Ratings out of 5 stars. Mainstream comics courtesy of Absolute Comics (Plaza Singapura). Shipment only came in on Thursday this week.
Through the Habitrails: Life Before and After My Career in the Cubicles
Story/Art: Jeff Nicholson
One of the big comic news of last year was that Dover has entered the graphic novels market. What they did was to pick up titles that have gone out of print and reissued them. This has given many lost classics a fresh breathe of life. Through the Habitrails by Jeff Nicholson is one such seminal title.
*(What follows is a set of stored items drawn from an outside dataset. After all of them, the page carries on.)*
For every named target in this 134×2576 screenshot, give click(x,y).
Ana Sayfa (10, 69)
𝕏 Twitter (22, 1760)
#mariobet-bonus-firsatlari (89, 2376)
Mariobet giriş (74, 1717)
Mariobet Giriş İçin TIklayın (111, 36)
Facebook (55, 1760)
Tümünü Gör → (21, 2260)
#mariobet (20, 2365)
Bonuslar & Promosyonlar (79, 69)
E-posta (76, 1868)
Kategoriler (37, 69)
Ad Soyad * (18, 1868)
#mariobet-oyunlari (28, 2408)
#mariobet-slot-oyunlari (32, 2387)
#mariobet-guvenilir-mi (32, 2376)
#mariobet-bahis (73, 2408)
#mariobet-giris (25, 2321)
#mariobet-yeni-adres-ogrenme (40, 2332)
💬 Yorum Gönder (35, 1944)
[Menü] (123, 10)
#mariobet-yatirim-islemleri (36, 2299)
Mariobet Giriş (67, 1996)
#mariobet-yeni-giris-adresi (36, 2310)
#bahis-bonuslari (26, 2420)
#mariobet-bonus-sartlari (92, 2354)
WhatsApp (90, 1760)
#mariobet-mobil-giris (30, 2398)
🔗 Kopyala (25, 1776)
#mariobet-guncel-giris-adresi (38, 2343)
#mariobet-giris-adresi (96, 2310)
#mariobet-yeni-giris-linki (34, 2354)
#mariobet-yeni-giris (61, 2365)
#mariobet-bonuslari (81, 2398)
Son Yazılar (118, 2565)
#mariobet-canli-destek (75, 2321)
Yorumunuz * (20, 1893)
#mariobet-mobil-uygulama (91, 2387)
Jeff Nicholson is one of the pioneers of small press comics that no one has heard about. He started self-publishing in the early 1980s, drawing a parody of the Ulraman TV series called Ultra Klutz. He had enough bad experience in the small press that he did Jeff Nicholson’s Small Press Tirade (1989). The anger is seething, but it did not prepare anyone for the avalanche of fear and loathing in the first instalment of Through the Habitrails in Taboo Vol 5 two years later.
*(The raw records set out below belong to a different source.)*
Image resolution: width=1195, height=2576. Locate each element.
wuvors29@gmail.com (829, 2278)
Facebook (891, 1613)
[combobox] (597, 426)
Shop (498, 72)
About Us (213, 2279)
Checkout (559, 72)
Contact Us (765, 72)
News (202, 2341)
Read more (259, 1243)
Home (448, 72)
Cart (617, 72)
A bit of history: the late 1980s was an interesting time for comics. The public was enamoured by the first wave of ‘comics has grown up!’ type of news and titles like Dark Knight Returns, Watchmen and Maus. Many creators took the independent route and wrote and drew stories that push the boundaries that we have backed off from today. SteVe Bissette’s horror anthology, Taboo (1988 – 1995), was one of them. It published the first chapters of From Hell, Lost Girls (Alan Moore), Sweeney Todd (Neil Gaiman), and Through the Habitrails. It was compiled and self-published by Nicolson in 1994.
Though Through the Habitrails has been out of print for almost 20 years, it remains one of the most depressing books about the daily grind I have ever read. It is surreal, frightening and almost suicide-inducing. But it ends on a note of hope, which was one of the most powerful endings I have ever read.
While it’s great to have this back in print, I am not sure of the new ending Nicholson created for this edition. It explains a bit too much and alludes the faceless and nameless protagonist to be Nicholson himself. I like it better when identities were more ambiguous. So if you have not read Through the Habitrails before, read it through to the original ending, let the story breathe for a few weeks before reading the new ending. Still, I am damn grateful for Dover to put this back into life. The introduction by Steve Bissette is just great, worth the price of this book. Reading it gives you new respect for Bissette and his principles. The afterword by Nicholson lets us know he is alright and maybe he will do more comics in the future.
Now if only we can get to read The Cat Lover somewhere again and Lost Laughter.
Story: Chuck Wendig
Art: Nik Virella
The 2000s portrayal of Hyperion in the Ultimate universe and Jonathan Hickman’s handling of the character in the Avengers make him one of the most interesting heroes in the Marvel universe. It’s like what if Superman is part of the Marvel universe – what would you do with him?
Post-Secret Wars, Hyperion is put on the road to find himself, ala JMS’ run of Superman in walking the earth. Why would anyone do that if they can fly? Now in this #1, Hyperion is a truck driver who picks up a runaway in trouble. A bunch of Mad Max-like bad guys are after him and Hyperion takes on the circus freaks. This reads more like a Ghost Rider story.
Story: Eric Kripke
Art: John Higgins
Eric Kripke is the writer of TV show, Supernatural. Jacked is the six-issue Vertigo comic book he wrote about a Joe Average who gained super powers after taking a pill he bought online. It’s a mid-life crisis story that has seen better days in Grant Morrison’s The Filth, also published by Vertigo in 2002. The art by John Higgins is good as are the covers by Glen Fabry. Pity about the story.
Accounts of Notoriously Murderous Munchkins
Story/Art: Silvia Gunarso
Launched at the Starving Artists Fair in March, Accounts of Notoriously Murderous Munchkins is a grisly affair by 24Hour Comics Day alumnus, Silvia Gunarso. Not a comic book, but a collection of gruesome drawings with some really wicked rhymes in the style of Edward Gorey. I would like more Asian characters in this book, so maybe the next one. Gunarso should consider doing a comic book spin-off based on these concepts.
Rivers of London: Night Witch #1
Story: Ben Aaronovitch and Andrew Cartmel
Art: Lee Sullivan
Rivers of London is one of the most successful police-supernatural series now. A comic series was inevitable, but this is not an adaptation. It is all-new stories written by the series author, Ben Aaronovitch and it is in continuity with the novels, much like the Queen and Country comics by Greg Rucka.
Night Witch is the second Rivers of London comic series, after last year’s Body Work. The premise: Metropolitan Police Officer Peter Grant was exposed to the world of magic during an investigation. Grant becomes an apprentice wizard, the first in over seven decades, and is drawn into the supernatural world. Sounds vaguely like the Nicholas Cage’s movie, The Sorcerer’s Apprentice? It’s much better than that and I found myself enjoying this first issue involving the Russian mob and missing children. Looking forward to the next issue. Released last week.